The profit function of the original supplier $n$ is a jointly concave function of the decision variables, $q_{ni}$ and $r_n$ . In other words, the equilibrium solution that maximizes the profit of supplier n exists and is unique.

Proof. 

All proofs of the conclusions in this paper are provided in the Appendix A. □

Theorem 1.

The competition between suppliers constitutes a non-cooperative Nash equilibrium game. The conditions under which all suppliers achieve optimality are equivalent to the following variational inequality, such that $\left(Q_1^{*},r_n^{*}\right)\in R_{+}^{NI+N}$ satisfies

$$\begin{gathered} \sum _{n=1}^N\{P_n{e}_n\left(1-r_n\right)+\sum _{i=1}^I[-w_{ni}^{*}+{\displaystyle \frac{\mathsf{\partial }{c}_{ni}\left(q_{ni}^{*}\right)}{\mathsf{\partial }{q}_{ni}}}+{\displaystyle \frac{\mathsf{\partial }{f}_n\left(Q_1^{*}\right)}{\mathsf{\partial }{q}_{ni}}}]\}\times \left(q_{ni}-q_{ni}^{*}\right)+\sum _{n=1}^N\left[-P_n{e}_n\sum _{i=1}^I{q}_{ni}+T_n{r}_n\right]\times \left(r_n-r_n^{*}\right)\ge 0, \\ \forall \left(Q_1^{\mathrm{*}},r_n^{\mathrm{*}}\right)\in R_{+}^{NI+N} \end{gathered}$$

(3)

The economic interpretation of variational inequality (3) is as follows: When suppliers in the DLSCN reach equilibrium through mutual competition, if there is a raw material transaction between supplier $n$ and manufacturer $i$, then the sum of supplier $n$’s marginal transaction cost, marginal production cost, and the loss in revenue due to incomplete carbon reduction precisely equals the maximum unit price that manufacturer $i$ is ready to pay for the raw materials. If supplier $n$ engages in carbon reduction, then the marginal cost of carbon reduction for supplier $n$ exactly equals the carbon trading revenue lost due to not implementing full carbon reduction.

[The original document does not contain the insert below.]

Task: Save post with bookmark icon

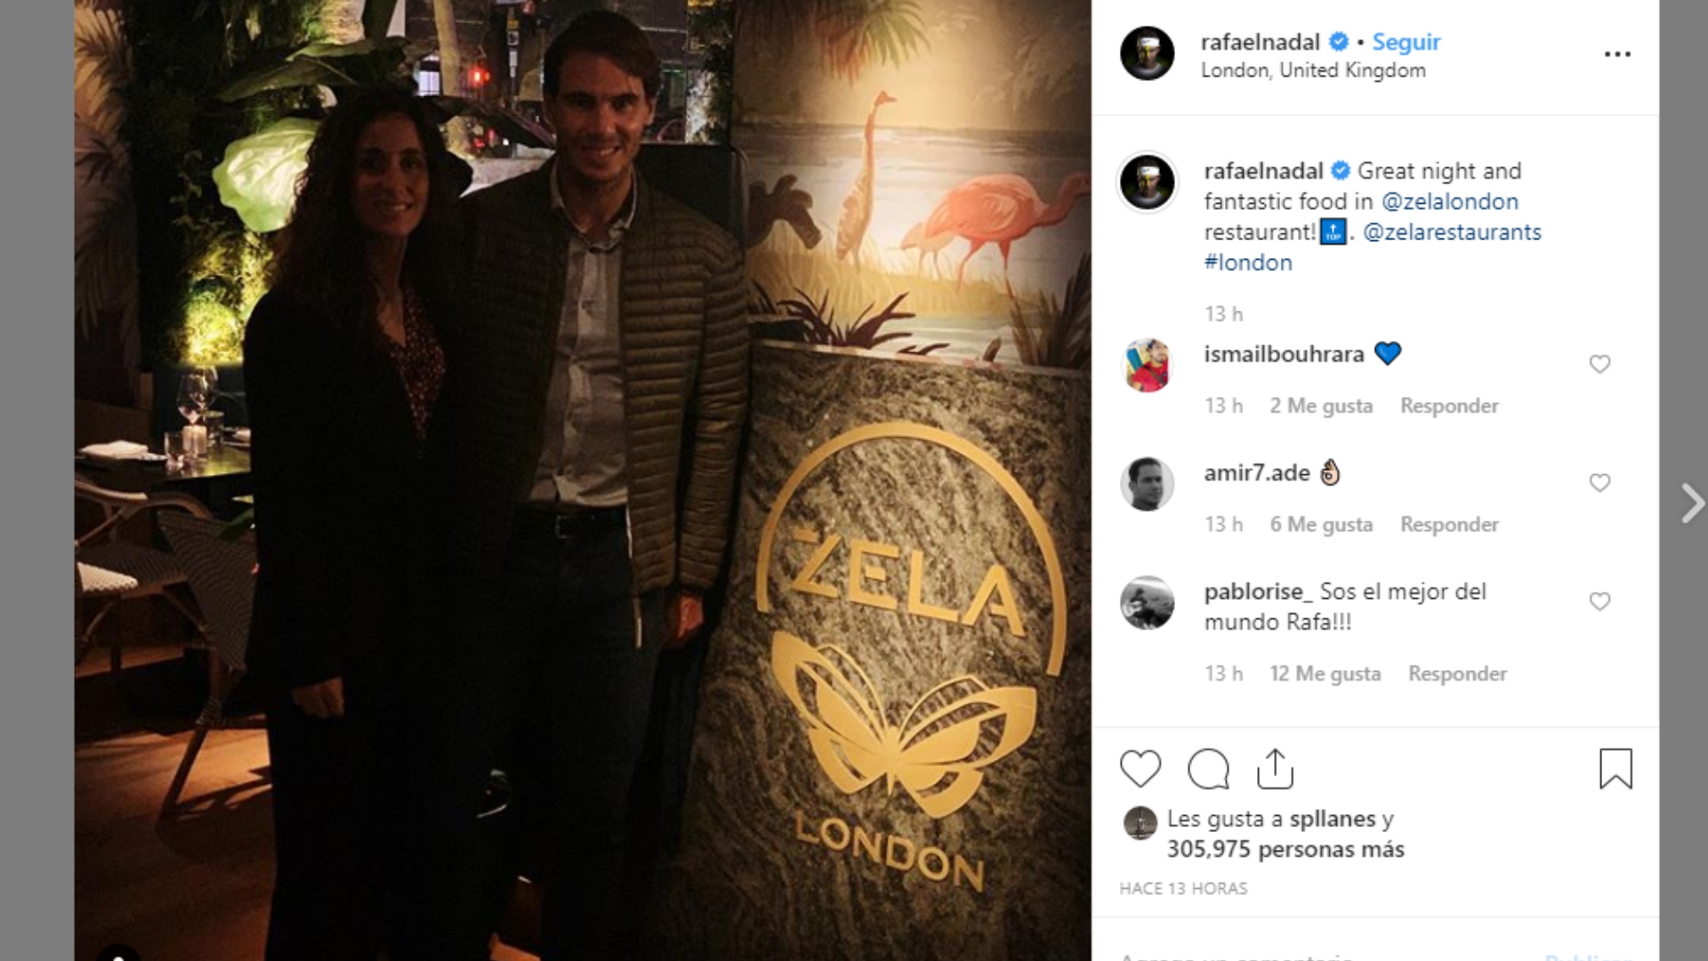Action: (1615, 769)
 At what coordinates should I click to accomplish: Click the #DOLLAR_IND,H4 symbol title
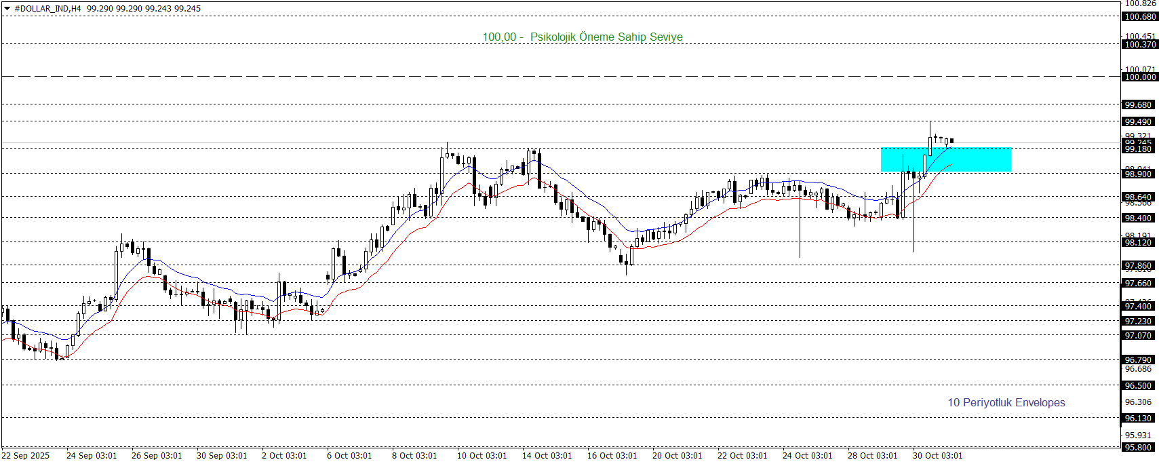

4.2. Competitive Decision-Making Behavior and Equilibrium Conditions at the Manufacturer Level

Manufacturers must decide how much raw material to buy from each supplier and at what price; how much to sell wholesale to each retailer and at what price; how much to sell to the demand market and at what price; how much to invest in carbon abatement and at what price; and how much to trade on the carbon market and at what price.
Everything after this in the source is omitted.